Тайна эта содержалась в письме на имя Матильды Цырули, помеченном февралем тысяча восемьсот девяносто второго года. Пришло письмо из Батума, написано было на очень плохом русском языке и подписано грузинским именем Медея. Теперешняя Медея знала, конечно, о существовании своей батумской тезки, Матильдиной золовки, жены старшего брата Сидора. Согласно семейной легенде, та грузинская Медея умерла от горя на похоронах своего мужа, погибшего от несчастного случая. Именно в ее честь и получила Медея свое, столь необычное для греков, имя… Письмо, с выправленной орфографией, следующее:
«Матильда, дорогая подруга, на той неделе еще говорили, что они утопли, твой Тересий и братья Кармаки.

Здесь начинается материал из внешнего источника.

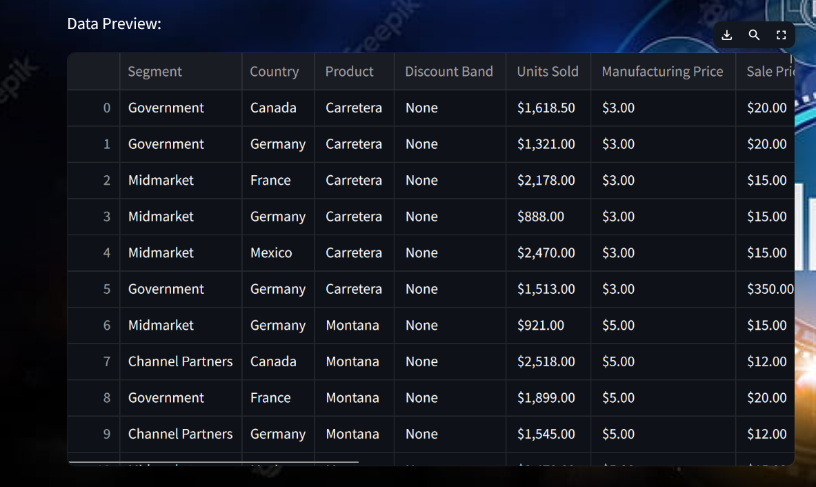Select the Discount Band column header
The image size is (816, 487).
(x=450, y=71)
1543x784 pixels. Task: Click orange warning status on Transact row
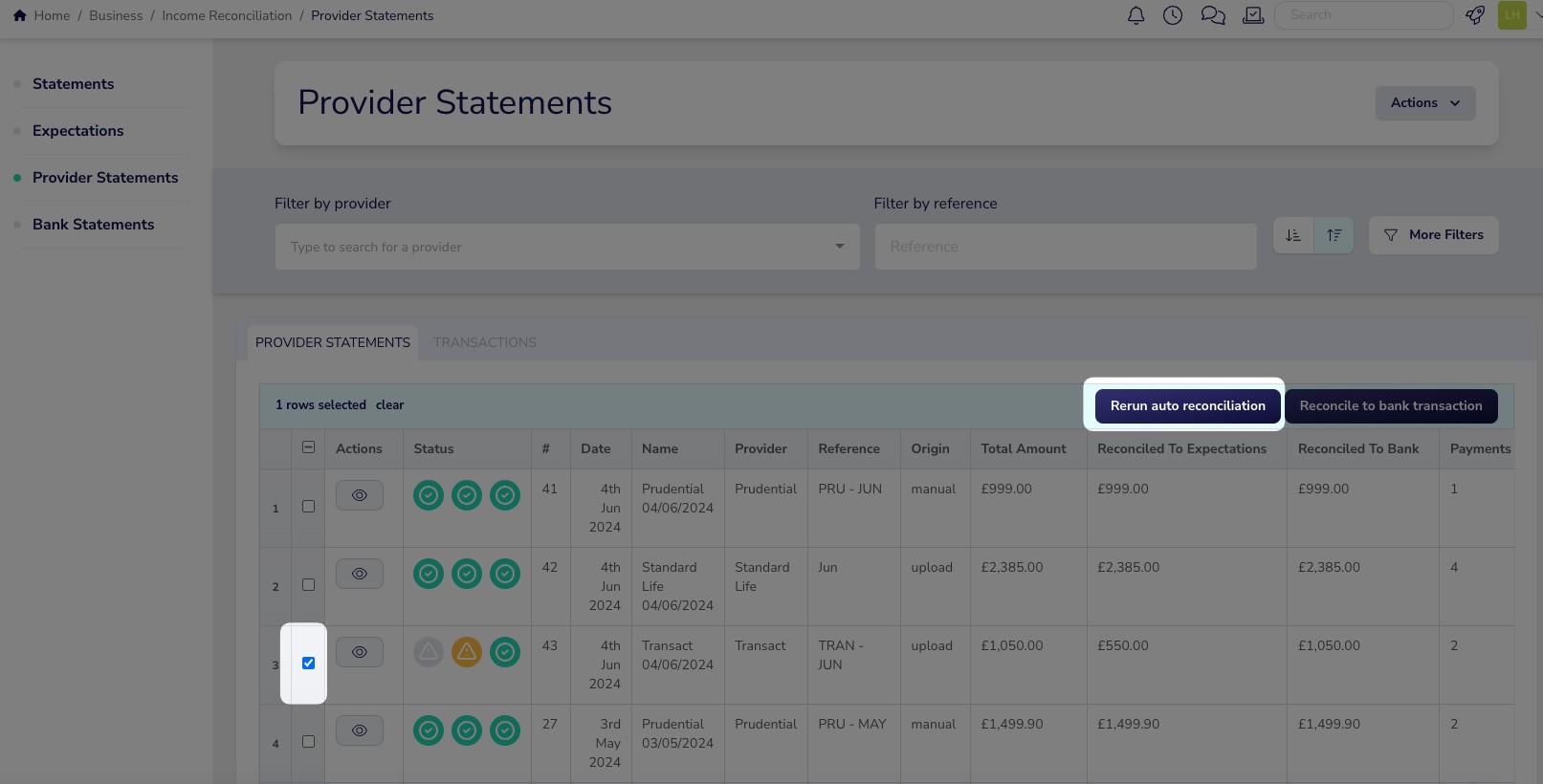coord(467,652)
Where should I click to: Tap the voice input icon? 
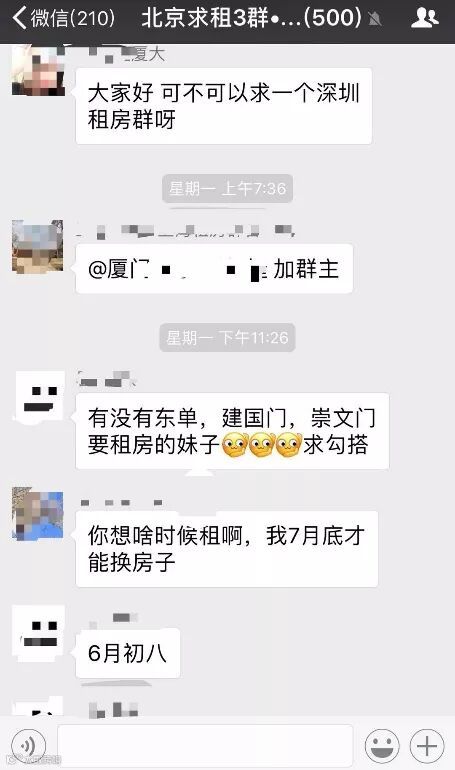(28, 745)
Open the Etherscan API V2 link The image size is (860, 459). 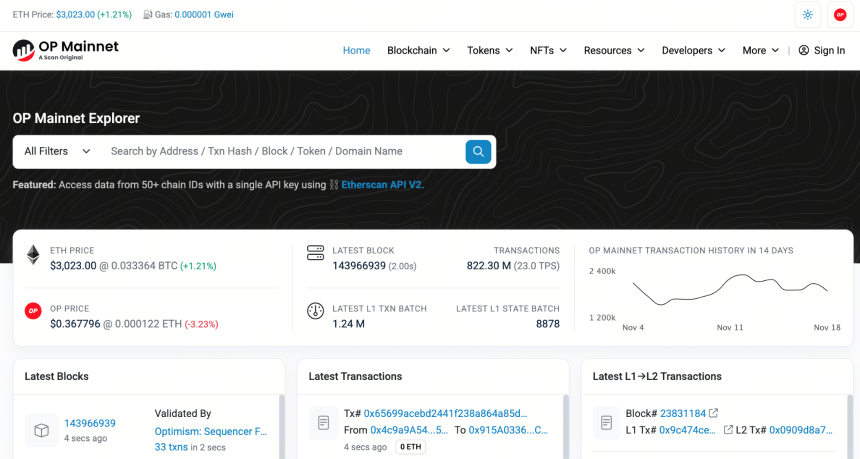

А позавчера в Кобулетах вынесло его на берег. Узнавали его свидетели Вартанян и Курсуа-фуражка. Похоронили, и Царствие Небесное, больше ничего не могу сказать. Когда ты сбежала, он стал еще злей, побил дядю Платона, с Никосом всегда дрался, тебя Бог отпустил. У меня очень болят ноги. Ту зиму почти не могла ходить. Сидор мне помогает, ему будет большая награда. Венчайся сразу теперь. Любовь мою тебе посылаю, и Бог с тобой. Медея».
Медея нашла это письмо спустя несколько лет после смерти родителей и скрыла его от братьев и сестер. Когда юная Сандрочка начала свои первые похождения, Медея рассказала ей эту историю с какой-то смутной педагогической целью. Она как будто пыталась заклясть Сандрочкину судьбу, предупредить неудачи и трудный поиск участи, через который, как следовало из этого письма, прошла их мать Матильда. Медея была глубоко убеждена, что легкомыслие приводит к несчастью, и никак не догадывалась, что легкомыслие с равным успехом может привести и к счастью и вообще никуда не привести. Но Сандра с детства вела себя так, как хотела ее левая нога, и Медея никогда не могла понять этого непостижимого для нее закона левой ноги, закона прихоти, сиюминутного желания, каприза или страсти.
Вторая семейная тайна была связана именно с этой Сандрочкиной особенностью и до поры была скрыта от самой Медеи на нижней полке однодверного платяного шкафа, в офицерской полевой сумке Самуила Яковлевича.
В маленькой комнате, где Самуил провел последний, мучительный год своей жизни, Медея устроила себе уголок. Развернула мужнино кресло к окну, поставила сбоку сундук, на нем разложила те несколько книг, которые читала. В этой комнате она постоянно меняла белые занавески на еще более белые, стирала белесую крымскую пыль с книжной полки и шкафа с Самуиловыми вещами. Вещи его она не трогала.